■ Data excerpts ■
+++

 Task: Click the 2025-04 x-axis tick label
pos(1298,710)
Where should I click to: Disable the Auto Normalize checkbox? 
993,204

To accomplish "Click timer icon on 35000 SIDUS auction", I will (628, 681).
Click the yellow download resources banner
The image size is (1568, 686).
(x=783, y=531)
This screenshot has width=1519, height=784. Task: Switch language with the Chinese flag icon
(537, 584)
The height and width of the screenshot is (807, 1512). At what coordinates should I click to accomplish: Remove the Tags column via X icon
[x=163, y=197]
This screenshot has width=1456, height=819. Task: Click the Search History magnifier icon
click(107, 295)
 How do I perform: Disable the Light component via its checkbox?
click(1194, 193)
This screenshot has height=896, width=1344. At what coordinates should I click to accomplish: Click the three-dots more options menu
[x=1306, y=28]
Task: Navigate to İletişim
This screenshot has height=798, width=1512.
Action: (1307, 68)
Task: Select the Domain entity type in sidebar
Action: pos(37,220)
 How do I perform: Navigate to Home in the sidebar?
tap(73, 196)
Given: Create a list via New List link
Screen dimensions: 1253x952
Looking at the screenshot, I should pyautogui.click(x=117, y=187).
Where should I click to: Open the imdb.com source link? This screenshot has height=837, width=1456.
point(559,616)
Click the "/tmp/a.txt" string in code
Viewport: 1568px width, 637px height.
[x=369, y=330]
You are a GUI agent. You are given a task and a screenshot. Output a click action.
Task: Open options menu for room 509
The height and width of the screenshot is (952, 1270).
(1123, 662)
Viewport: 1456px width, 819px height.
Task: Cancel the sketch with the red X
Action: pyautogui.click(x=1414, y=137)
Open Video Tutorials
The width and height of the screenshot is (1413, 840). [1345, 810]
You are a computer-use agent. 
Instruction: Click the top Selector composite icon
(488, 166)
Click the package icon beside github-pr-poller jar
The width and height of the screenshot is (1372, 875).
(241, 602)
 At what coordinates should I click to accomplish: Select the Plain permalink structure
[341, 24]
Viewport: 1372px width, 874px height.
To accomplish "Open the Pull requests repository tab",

+++

■ Task description ■
Would you transcribe, unchanged, every line of the material from the one containing "How do I perform: Navigate" to the very end, including both, and nothing else?

■ Written solution ■
 How do I perform: Navigate to Home in the sidebar?
tap(73, 196)
Given: Create a list via New List link
Screen dimensions: 1253x952
Looking at the screenshot, I should pyautogui.click(x=117, y=187).
Where should I click to: Open the imdb.com source link? This screenshot has height=837, width=1456.
point(559,616)
Click the "/tmp/a.txt" string in code
Viewport: 1568px width, 637px height.
[x=369, y=330]
You are a GUI agent. You are given a task and a screenshot. Output a click action.
Task: Open options menu for room 509
The height and width of the screenshot is (952, 1270).
(1123, 662)
Viewport: 1456px width, 819px height.
Task: Cancel the sketch with the red X
Action: pyautogui.click(x=1414, y=137)
Open Video Tutorials
The width and height of the screenshot is (1413, 840). [1345, 810]
You are a computer-use agent. 
Instruction: Click the top Selector composite icon
(488, 166)
Click the package icon beside github-pr-poller jar
The width and height of the screenshot is (1372, 875).
(241, 602)
 At what coordinates should I click to accomplish: Select the Plain permalink structure
[341, 24]
Viewport: 1372px width, 874px height.
To accomplish "Open the Pull requests repository tab",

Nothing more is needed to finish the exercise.